THE PROBLEM
Among the entries below, copy every line that carries the word "pixel".

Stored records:
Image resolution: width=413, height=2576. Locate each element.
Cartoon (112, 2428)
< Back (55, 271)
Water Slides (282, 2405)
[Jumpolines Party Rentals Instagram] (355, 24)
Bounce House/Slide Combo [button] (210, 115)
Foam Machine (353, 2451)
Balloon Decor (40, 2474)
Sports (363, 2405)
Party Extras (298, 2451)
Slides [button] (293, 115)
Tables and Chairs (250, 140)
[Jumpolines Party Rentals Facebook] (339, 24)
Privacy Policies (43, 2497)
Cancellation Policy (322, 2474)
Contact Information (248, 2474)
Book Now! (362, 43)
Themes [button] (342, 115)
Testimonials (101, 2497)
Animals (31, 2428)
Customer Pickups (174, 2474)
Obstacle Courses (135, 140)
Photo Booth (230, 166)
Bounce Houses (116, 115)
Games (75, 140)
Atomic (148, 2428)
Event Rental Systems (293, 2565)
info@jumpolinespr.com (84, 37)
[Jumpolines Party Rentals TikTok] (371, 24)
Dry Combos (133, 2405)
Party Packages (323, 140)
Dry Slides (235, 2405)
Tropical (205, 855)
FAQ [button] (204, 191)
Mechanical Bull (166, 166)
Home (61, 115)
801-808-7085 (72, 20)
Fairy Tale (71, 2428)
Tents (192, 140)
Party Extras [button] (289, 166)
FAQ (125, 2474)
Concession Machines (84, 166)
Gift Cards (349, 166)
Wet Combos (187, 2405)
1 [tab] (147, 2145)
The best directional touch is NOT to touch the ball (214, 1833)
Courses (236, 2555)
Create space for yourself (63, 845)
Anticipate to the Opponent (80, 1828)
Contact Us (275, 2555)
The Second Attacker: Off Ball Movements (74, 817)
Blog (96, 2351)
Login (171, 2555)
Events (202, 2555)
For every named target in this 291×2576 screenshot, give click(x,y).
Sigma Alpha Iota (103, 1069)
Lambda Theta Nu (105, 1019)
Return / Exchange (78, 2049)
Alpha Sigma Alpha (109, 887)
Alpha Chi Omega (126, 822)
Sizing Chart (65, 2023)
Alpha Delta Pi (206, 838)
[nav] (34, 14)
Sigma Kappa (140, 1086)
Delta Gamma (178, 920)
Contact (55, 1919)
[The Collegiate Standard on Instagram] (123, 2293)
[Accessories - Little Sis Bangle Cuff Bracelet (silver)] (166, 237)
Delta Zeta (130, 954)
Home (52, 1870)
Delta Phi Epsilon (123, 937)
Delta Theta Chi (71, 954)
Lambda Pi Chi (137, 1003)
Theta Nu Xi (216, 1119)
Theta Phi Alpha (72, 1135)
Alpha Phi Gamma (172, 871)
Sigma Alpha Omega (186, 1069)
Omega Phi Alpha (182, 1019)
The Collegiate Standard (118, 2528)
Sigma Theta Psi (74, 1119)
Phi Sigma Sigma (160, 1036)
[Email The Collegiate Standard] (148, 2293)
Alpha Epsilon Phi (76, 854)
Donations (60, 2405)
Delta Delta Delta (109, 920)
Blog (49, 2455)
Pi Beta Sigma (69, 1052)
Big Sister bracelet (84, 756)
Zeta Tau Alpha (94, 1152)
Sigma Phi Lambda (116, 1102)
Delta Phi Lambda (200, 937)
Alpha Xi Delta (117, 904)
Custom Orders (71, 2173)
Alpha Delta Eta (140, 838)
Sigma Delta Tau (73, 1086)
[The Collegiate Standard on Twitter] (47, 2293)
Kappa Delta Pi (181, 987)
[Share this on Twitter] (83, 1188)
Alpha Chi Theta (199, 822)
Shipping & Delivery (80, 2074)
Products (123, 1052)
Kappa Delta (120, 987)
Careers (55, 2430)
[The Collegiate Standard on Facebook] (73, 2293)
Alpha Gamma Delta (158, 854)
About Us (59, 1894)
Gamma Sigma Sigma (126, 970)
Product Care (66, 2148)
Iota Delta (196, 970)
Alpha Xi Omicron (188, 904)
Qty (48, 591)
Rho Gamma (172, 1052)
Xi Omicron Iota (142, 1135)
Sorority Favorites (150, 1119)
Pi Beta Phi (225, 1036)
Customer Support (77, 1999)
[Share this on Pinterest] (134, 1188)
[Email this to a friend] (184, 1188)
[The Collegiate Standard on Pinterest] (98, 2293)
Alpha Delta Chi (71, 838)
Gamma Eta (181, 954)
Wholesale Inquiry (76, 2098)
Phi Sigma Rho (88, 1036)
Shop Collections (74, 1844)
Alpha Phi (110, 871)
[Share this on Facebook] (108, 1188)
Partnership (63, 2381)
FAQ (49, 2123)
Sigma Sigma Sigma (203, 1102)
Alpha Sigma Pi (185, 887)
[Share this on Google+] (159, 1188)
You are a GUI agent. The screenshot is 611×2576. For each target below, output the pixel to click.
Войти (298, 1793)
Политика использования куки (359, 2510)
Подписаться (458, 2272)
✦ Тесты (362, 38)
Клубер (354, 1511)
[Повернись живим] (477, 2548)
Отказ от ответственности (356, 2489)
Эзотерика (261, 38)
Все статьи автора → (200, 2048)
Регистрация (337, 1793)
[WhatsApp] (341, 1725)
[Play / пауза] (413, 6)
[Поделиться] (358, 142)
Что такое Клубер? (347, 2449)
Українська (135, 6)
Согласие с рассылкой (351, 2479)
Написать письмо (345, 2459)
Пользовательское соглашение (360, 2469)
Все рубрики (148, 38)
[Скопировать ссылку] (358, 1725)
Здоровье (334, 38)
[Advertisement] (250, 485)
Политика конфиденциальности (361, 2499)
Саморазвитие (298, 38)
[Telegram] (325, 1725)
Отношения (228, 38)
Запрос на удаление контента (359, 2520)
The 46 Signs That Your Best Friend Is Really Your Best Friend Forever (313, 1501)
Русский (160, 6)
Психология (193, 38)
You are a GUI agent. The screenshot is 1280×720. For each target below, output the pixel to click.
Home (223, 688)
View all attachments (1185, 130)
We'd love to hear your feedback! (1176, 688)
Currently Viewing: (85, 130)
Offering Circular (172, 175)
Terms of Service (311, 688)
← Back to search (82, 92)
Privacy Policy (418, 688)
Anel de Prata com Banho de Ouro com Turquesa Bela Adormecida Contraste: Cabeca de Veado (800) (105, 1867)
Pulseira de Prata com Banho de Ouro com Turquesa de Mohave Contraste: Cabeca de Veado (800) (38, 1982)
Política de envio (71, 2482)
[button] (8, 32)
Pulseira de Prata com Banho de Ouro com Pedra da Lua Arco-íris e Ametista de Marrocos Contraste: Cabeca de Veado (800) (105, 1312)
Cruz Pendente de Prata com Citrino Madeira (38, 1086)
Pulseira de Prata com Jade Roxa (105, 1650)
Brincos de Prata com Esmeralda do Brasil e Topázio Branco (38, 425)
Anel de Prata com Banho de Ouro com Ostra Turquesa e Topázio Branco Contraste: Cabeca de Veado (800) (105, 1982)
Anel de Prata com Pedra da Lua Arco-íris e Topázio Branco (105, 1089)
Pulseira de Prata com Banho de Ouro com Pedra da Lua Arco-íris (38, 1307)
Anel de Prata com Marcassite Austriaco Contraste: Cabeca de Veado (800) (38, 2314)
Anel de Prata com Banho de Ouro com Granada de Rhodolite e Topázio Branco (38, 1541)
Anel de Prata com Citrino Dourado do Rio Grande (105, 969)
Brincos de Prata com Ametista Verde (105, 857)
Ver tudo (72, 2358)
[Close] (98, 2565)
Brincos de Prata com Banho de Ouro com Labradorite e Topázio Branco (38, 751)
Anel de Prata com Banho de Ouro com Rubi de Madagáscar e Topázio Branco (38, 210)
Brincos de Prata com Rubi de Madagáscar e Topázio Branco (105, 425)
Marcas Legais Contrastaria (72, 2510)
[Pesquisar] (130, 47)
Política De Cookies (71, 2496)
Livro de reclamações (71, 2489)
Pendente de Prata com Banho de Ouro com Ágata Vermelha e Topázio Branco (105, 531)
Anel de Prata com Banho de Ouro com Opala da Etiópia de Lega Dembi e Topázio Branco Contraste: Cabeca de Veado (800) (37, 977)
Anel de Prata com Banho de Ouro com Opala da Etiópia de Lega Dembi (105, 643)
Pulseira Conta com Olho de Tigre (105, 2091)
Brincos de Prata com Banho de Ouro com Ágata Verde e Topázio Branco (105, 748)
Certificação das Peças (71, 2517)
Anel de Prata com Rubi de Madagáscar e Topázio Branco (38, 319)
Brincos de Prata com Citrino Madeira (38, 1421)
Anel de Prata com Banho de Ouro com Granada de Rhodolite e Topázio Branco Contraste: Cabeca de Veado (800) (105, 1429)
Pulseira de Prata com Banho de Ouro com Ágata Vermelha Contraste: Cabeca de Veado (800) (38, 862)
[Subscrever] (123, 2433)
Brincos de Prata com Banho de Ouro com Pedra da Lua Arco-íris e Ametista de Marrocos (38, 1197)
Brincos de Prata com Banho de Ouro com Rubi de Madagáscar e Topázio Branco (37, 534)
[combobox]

COMPLETED EXERCISE
You are a GUI agent. The screenshot is 611×2576. For each target below, output the pixel to click.
You are a GUI agent. The screenshot is 1280×720. For each target below, output the pixel to click.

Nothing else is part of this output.